Treating stalking - Principles and practice guidance for clinicians
- Time: 1pm–4.30pm
- Speaker: Troy McEwan, Michele Galietta, Alan Underwood
Psychologists, psychiatrists and other helping professionals working at the intersection of law and mental health are often asked to assess and treat people who stalk. However, there is very limited evidence to inform treatment and what exists can be difficult to find and integrate.
This workshop draws on recent work by the facilitators to develop a principle-based approach to treating stalking with the goal of reducing harm and ultimately stopping the behaviour. Participants will be introduced to a cognitive behavioural approach to treating people who stalk and guided through 10 principles of stalking treatment based on the presenters’ experience and research with people who stalk over the past two decades.
The workshop will focus on:
- key assessment strategies to inform treatment
- the role of risk assessment and management in stalking treatment
- treatment planning and specific strategies for common treatment needs
- structuring and managing the treatment relationship to maintain focus and safety.
While primarily focused on psychological interventions, the role of multidisciplinary treatment and management will be discussed. This workshop will provide a practical, research-based and essentially hopeful approach to the treatment of stalking.
On completing the workshop, participants will:
- be better able to recognise, assess and formulate stalking behaviour
- have a framework for planning and conducting stalking treatment
- be aware of common treatment needs and specific strategies
- be better able to integrate risk management into treatment of stalking.
This workshop will be presented by:
- Professor Troy McEwan (Professor of Clinical and Forensic Psychology, Swinburne University of Technology and Senior Psychologist, Problem Behaviour Program, Forensicare)
- Associate Professor Michele Galietta (John Jay College of Criminal Justice, CUNY, New York)
- Dr Alan Underwood (University of London and Specialist Clinical Psychologist at the Stalking Threat Assessment Centre, London).
Forensicare welcome reception
Thanks to our partner and event sponsor Forensicare.

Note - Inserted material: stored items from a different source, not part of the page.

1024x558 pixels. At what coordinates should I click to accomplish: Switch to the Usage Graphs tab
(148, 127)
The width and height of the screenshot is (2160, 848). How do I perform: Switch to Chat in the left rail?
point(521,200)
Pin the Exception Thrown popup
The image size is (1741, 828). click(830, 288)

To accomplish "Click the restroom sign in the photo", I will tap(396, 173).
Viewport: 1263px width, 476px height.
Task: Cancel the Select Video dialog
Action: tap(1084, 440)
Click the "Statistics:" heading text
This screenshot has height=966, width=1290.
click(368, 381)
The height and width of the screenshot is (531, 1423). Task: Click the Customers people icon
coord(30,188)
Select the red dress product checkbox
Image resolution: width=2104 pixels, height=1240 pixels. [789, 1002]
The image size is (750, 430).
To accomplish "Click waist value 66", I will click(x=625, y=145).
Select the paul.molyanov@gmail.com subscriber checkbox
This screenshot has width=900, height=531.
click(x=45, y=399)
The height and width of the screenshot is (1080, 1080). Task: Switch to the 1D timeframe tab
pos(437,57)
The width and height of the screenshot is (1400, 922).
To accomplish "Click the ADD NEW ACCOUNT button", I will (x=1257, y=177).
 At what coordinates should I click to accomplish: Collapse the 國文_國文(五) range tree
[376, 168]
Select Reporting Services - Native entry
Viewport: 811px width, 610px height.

- Date: Monday 25 September
- Time: 5.30pm–7.30pm
- Venue: Interludio il Ristorante (walled-garden restaurant)
- Fee: The fee is included for all delegates. Tickets for guests can be purchased for A$45 per person.
Forensicare (Victorian Institute of Forensic Mental Health) is the state-wide specialist provider of forensic mental health services in Victoria, Australia. Forensicare is the only agency in Victoria that provides clinical forensic mental health services which span all components of the mental health and criminal justice sectors – giving Forensicare a unique perspective on mental health and public safety issues. Visit the Forensicare website for more information.
- Date: Tuesday 26 September
- Time: Buses depart from Piazza Santa Maria delle Carceri at 5.30pm sharp
- Venue: Villa Medici ‘La Ferdinanda
- Fee: The fee is included for all delegates. Tickets for guests can be purchased for A$145 per person.
Villa Medici ‘La Ferdinanda, located in the medieval village of Artimino, is a magnificent villa where Ferdinando I De’ Medici took residency with his whole court in 1594. Today, it is a UNESCO World Heritage-listed villa that provides a tranquil setting for special functions. Delegates will be transported from the Monash University Prato Centre directly to the venue via bus.